Prosecution against mobile crane operator dropped

Darren Finnegan, instructed by David Ollivere of Lyons Davidson solicitors, represented a company which operated mobile cranes at a first appearance before the Magistrates’.

Traffic police had stopped a five-axle mobile crane which, due to its size and weight required a Movement Notification. The police measured the vehicle and looked at one of the plating certificates on the side of the crane. The officer decided that the ‘Maximum Axle Weight’ meant the actual weight of the vehicle before him. This error led the police to believe that the vehicle was over 12 tonnes heavier than it was.

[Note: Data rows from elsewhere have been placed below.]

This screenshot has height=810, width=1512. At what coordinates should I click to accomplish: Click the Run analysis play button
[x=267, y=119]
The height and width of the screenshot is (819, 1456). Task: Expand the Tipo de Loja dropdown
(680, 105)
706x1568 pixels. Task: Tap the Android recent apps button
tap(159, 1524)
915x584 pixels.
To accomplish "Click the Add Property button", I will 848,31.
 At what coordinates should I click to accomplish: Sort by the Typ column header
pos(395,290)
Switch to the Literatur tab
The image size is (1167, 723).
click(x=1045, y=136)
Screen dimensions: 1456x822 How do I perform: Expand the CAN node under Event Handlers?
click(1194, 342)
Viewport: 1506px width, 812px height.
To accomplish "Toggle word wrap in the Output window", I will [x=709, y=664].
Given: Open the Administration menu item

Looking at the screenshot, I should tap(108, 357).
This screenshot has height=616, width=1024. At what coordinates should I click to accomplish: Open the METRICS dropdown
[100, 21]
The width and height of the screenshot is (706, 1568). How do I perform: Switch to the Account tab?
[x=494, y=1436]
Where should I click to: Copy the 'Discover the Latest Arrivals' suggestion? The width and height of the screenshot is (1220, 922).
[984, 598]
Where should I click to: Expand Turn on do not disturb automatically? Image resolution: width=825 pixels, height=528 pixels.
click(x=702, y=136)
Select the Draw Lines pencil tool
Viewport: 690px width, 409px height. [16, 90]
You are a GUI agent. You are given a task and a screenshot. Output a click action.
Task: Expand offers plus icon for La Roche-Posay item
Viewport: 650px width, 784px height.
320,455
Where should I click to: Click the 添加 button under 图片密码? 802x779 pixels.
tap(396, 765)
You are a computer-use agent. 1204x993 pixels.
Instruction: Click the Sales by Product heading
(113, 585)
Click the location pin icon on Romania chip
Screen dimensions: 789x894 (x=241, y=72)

From this, the Movement Notification was deemed to have been invalid and the operator was prosecuted for operating a vehicle being in excess of Construction & Use width and length limits (they having deemed the vehicle to have fallen outside the STGO).

Darren pressed these observations on the court and the prosecution at the first appearance and briefly highlighted that no offence had been committed and that the prosecution was entirely based on the police’s misinterpretation of vehicle weights and that there was no evidence of the vehicle’s supposed dimensions.

The case was, after some delay and without further hearings, discontinued by the prosecution.

This case is added to a long list of inventive prosecutions brought against the operators of vehicles operating under STGO and, in particular, the operators of mobile cranes which fall into STGO.

Lincoln House Chambers, Darren and Richard in particular, have dealt with a number of such cases. Any case involving an interpretation of the Construction and Use Regulations and the STG Order is rather complex and benefits from expert representation. David Ollivere similarly is a specialist corporate and regulatory criminal solicitor.